Frank Warren, creator of an award-winning Web site that has allowed hundreds of thousands of people to anonymously share their secrets through handmade postcards, gives Bates College’s annual Bertha May Bell Andrews Lecture at 7 p.m. Monday, March 9, in Lewiston Middle School Auditorium, 75 Central Ave.

The creator of the popular “PostSecret” Web site offers a lecture titled “The Most Trusted Stranger in America.” A book signing follows.

A limited number of tickets will be available for the public from Thursday, March 5, until noon March 9 or when they run out. Tickets are $11 and are nonrefundable. Buy tickets atwww.batestickets.com; bring the ID that you use for the purchase and pick them up at the “will-call” station. A sign-language interpreter will be available. Call 207-786-8272 to reserve a seat near the interpreter.

The event is sponsored by the college’s Multifaith Chaplaincy and several co-sponsors, including the departments of psychology and sociology, the Harward Center for Community Partnerships, the College Lectures Committee and a number of student organizations.

Inspired by a dream in a Parisian hotel room, Warren created the PostSecret community art project in 2005. He invited people around the globe to mail him a secret on one side of a postcard, and each week, he posted 10 secrets on the Web site.
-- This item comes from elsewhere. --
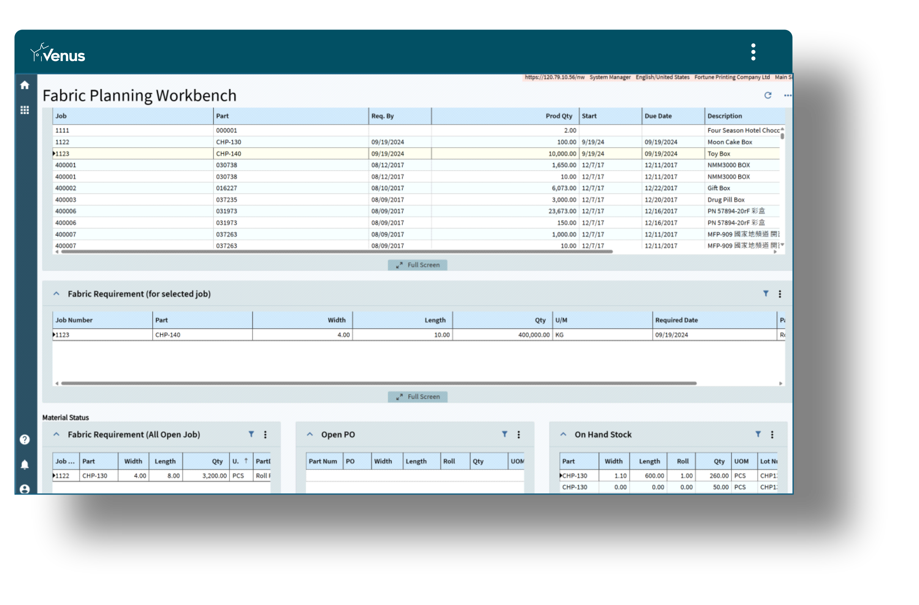This screenshot has height=605, width=919.
Task: Click Full Screen below the jobs grid
Action: (x=418, y=266)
What began as an art project became a mass phenomenon. To date, Warren has posted thousands of pieces of art from people across the world, and claims to have received more than 200,000. PostSecret, a USA Today reporter wrote in 2006, is “where thousands of Americans go to anonymously post their deepest secrets, and where millions of Americans go to read them.”

Warren has appeared on the  “Today Show,”  “Good Morning America,”  “20/20,” CNN, MSNBC, NPR and Fox News. The Web site hosts more than 3 million visitors every month, and won Weblog of the Year in the 2007 Bloggie Awards.

“I’m just a typical suburban husband,” Warren told USA Today. “I’m an accidental artist. It’s been quite a journey, quite an adventure.”

Today, Warren receives 1,000 secrets each week at his home address (13345 Copper Ridge Road, Germantown, MD 20874), and he reads every one. Every Sunday night he posts 20 cards on his blog.

“I think it’s natural to want to hide from the parts of our life that we find confusing or painful, but if we do they’ll haunt us forever,” Warren said in a lecture at DePauw University in November 2007.

Warren has created four books (all published by William Morrow) from the postcards he has received: PostSecret: Extraordinary Confessions from Ordinary Lives (2005), My Secret (2006), The Secret Lives of Men and Women (2007) and A Lifetime of Secrets (2007) which reached No. 7 on the New York Times Best Seller List. One of his own secrets is included in each book.

A signature talk at Bates since 1975, the Andrews Lecture commemorates Bertha May Bell Andrews, who served on the Bates faculty from 1913 to 1917 and created the women’s physical education program at the college. Her son, Dr. Carl B. Andrews, of the Bates class of 1940, established the lectureship.